Ryan, 18-year production veteran and former Director of Production for AEG Live, is tapping his experience working on the Coachella Festival to take DigiTour and DigiFest to the next level. “They’re trying to create a mini-Coachella for the next generation of younger kids and it’s interesting to see how the demo has responded,” said Ryan.

“Watching the Citi Field event last year, it wasn’t like Bon Jovi arriving at Giants Stadium with a police escort. This was the exact opposite: these kids are texting or instant messaging, ‘I’m here, come find me.’ It’s interesting to see how this level of talent just wants to interact with their fans face-to-face.”

Ryan is learning that this new generation of talent might not come with a guitar or amp, but that their built-in audience holds amazing potential. “One of the things I’m really focusing on is building the brand but also instilling protocol and methodology that builds the festival in a system that focuses on the talent and performers,” he said. “Creating that same sense of community you get at Coachella … that easy, breezy feeling of something good happening.”

In addition to tours, DigiTours has also launched spin-off products from its previous outings, including a recent Jack & Jack documentary that Rojas said was profitable in just a few days, with more docs on the tour’s headliners coming soon.

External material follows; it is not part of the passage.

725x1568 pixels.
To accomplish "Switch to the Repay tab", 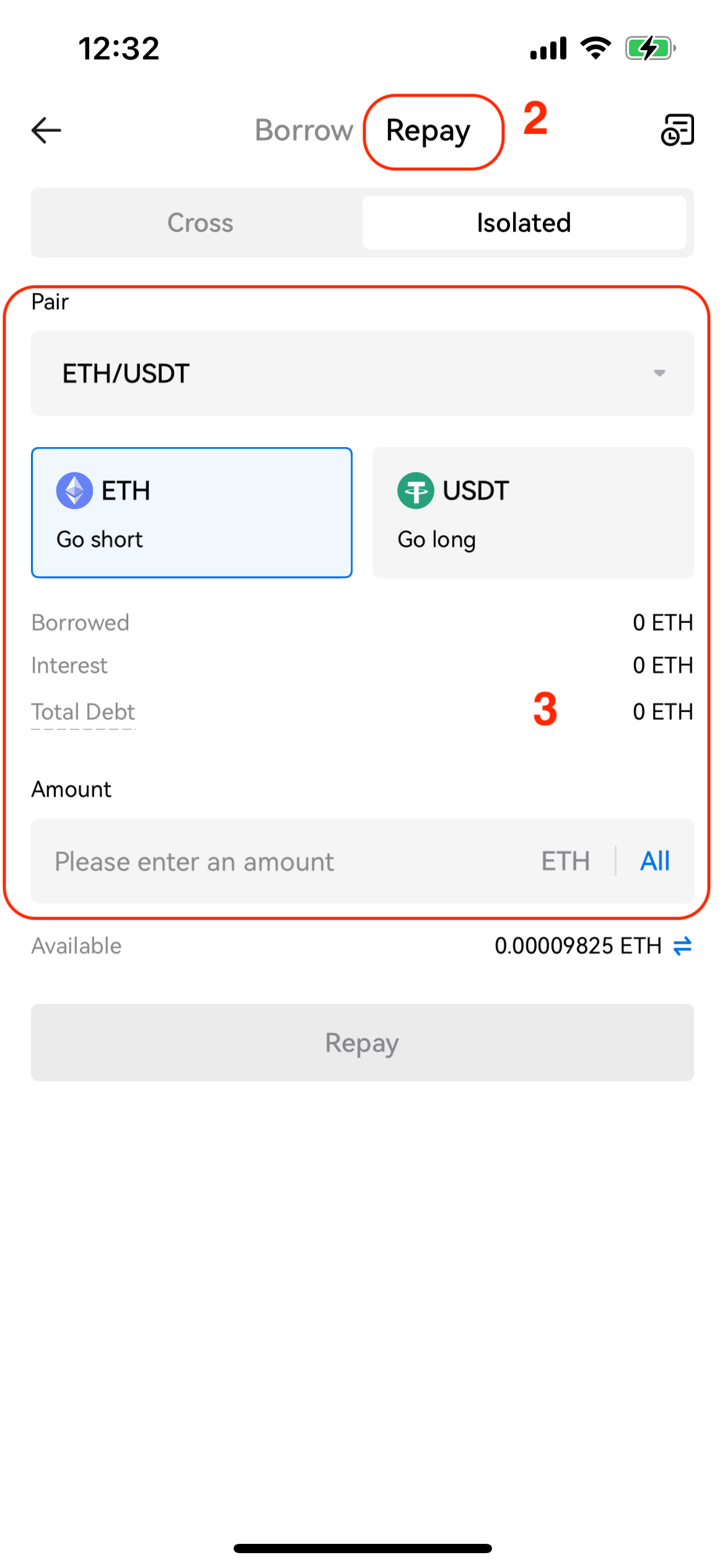I will tap(428, 131).
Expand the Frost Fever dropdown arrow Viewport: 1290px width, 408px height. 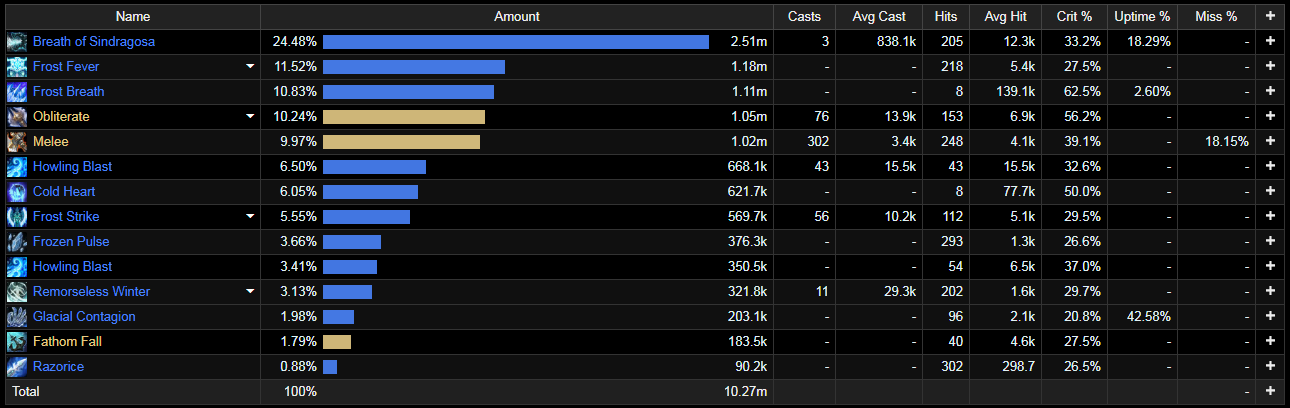[x=250, y=67]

“We shot a documentary around the last tour and will do this tour too,” Rojas said. “All our tours will be wrapped around content, so it’s an exciting new vertical for us. Fans can’t get enough of brand and we want to provide a deeper look into each property throughout the year.” DigiTour offers a monthly subscription service to fans for $9.99 that Rojas said offers a “deeper access to the Digi world … a place where kids can hang out and be part of all things Digi.”